== Exercise ==
After locating "The width and height of the screenshot is (136, 122)." in the listing below, copy that line and each one after it exactly, ending with the line that has "The width and height of the screenshot is (1718, 422).".

Top of Records for the task

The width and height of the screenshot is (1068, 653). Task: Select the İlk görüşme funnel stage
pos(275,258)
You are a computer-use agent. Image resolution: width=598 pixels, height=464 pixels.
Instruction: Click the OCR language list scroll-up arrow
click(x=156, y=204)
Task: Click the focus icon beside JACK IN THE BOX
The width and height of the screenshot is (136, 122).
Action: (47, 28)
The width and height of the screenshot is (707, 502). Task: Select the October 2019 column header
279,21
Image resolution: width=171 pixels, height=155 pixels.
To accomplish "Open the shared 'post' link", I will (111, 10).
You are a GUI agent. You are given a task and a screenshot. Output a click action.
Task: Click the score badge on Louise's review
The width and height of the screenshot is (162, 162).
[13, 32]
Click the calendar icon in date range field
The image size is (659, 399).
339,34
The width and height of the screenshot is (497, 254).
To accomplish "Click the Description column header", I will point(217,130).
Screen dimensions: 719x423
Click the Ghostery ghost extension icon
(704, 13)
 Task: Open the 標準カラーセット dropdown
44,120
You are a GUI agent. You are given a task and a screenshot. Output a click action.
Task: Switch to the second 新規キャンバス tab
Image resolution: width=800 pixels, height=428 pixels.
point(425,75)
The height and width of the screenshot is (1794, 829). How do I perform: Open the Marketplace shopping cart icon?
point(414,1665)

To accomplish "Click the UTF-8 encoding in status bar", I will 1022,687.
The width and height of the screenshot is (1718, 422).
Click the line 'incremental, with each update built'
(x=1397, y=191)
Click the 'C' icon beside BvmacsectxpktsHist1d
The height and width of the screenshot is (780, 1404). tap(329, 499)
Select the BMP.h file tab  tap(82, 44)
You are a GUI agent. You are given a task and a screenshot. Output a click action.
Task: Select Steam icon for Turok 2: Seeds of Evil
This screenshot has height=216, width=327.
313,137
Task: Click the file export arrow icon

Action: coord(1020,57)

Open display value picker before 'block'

Bottom of Records for the task

== Exercise solution ==
The width and height of the screenshot is (136, 122).
Action: (47, 28)
The width and height of the screenshot is (707, 502). Task: Select the October 2019 column header
279,21
Image resolution: width=171 pixels, height=155 pixels.
To accomplish "Open the shared 'post' link", I will (111, 10).
You are a GUI agent. You are given a task and a screenshot. Output a click action.
Task: Click the score badge on Louise's review
The width and height of the screenshot is (162, 162).
[13, 32]
Click the calendar icon in date range field
The image size is (659, 399).
339,34
The width and height of the screenshot is (497, 254).
To accomplish "Click the Description column header", I will point(217,130).
Screen dimensions: 719x423
Click the Ghostery ghost extension icon
(704, 13)
 Task: Open the 標準カラーセット dropdown
44,120
You are a GUI agent. You are given a task and a screenshot. Output a click action.
Task: Switch to the second 新規キャンバス tab
Image resolution: width=800 pixels, height=428 pixels.
point(425,75)
The height and width of the screenshot is (1794, 829). How do I perform: Open the Marketplace shopping cart icon?
point(414,1665)

To accomplish "Click the UTF-8 encoding in status bar", I will 1022,687.
The width and height of the screenshot is (1718, 422).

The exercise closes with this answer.